* WHAT IS EXPECTED
Copy out the data from the line with "How do I perform: Open" through the line with "click(x=471, y=136)", swapping "GeoSphere" for "GeoGlobe" and leaving everything else the same.
==========
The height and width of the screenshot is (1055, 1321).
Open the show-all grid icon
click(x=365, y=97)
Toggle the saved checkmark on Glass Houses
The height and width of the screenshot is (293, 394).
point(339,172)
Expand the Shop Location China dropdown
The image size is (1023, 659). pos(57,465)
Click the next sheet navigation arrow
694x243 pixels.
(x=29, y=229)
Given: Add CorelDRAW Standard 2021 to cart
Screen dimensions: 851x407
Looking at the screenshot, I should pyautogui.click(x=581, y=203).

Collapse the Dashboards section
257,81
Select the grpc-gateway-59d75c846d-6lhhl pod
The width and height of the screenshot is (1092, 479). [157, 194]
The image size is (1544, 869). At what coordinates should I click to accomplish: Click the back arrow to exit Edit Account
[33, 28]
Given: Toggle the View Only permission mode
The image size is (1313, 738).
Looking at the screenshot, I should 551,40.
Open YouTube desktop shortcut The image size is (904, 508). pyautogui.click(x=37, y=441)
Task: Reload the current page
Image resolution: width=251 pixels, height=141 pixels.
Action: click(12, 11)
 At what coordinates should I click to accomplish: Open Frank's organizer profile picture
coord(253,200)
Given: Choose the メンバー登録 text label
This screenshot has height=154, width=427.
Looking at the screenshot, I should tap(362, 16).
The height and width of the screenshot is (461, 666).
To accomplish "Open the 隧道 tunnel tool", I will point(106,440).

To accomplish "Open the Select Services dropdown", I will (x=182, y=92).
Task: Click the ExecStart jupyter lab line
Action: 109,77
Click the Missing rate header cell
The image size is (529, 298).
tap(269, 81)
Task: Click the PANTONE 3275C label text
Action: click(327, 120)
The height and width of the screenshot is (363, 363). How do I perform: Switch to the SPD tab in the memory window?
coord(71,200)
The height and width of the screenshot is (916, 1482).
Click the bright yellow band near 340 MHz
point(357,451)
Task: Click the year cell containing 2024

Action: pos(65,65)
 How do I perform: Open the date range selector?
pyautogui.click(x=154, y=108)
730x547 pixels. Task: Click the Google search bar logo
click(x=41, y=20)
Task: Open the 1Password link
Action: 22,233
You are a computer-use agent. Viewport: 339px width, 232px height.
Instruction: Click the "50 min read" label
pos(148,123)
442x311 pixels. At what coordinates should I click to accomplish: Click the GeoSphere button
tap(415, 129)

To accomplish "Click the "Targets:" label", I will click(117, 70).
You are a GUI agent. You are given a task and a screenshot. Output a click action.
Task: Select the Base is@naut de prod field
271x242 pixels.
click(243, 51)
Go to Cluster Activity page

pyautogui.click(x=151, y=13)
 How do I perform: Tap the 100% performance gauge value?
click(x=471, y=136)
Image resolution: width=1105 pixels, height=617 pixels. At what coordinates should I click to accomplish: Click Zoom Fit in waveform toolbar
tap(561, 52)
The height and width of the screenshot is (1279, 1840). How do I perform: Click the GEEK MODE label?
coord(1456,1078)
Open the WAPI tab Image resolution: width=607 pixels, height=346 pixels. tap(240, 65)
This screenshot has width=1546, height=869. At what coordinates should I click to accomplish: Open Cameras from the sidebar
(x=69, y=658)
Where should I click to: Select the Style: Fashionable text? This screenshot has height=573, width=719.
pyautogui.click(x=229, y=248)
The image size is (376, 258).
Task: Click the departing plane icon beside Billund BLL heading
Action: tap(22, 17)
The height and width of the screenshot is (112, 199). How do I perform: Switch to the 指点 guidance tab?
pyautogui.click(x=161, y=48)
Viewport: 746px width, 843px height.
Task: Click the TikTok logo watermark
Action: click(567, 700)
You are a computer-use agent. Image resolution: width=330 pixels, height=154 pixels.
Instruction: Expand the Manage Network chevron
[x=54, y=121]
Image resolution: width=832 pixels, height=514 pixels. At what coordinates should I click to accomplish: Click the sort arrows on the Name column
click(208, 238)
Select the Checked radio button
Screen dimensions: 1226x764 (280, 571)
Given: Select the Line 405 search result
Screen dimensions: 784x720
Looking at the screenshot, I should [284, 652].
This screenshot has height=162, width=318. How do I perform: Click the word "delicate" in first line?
==========
* RESULT OF THE TASK
 How do I perform: Open the date range selector?
pyautogui.click(x=154, y=108)
730x547 pixels. Task: Click the Google search bar logo
click(x=41, y=20)
Task: Open the 1Password link
Action: 22,233
You are a computer-use agent. Viewport: 339px width, 232px height.
Instruction: Click the "50 min read" label
pos(148,123)
442x311 pixels. At what coordinates should I click to accomplish: Click the GeoGlobe button
tap(415, 129)

To accomplish "Click the "Targets:" label", I will click(117, 70).
You are a GUI agent. You are given a task and a screenshot. Output a click action.
Task: Select the Base is@naut de prod field
271x242 pixels.
click(243, 51)
Go to Cluster Activity page

pyautogui.click(x=151, y=13)
 How do I perform: Tap the 100% performance gauge value?
click(x=471, y=136)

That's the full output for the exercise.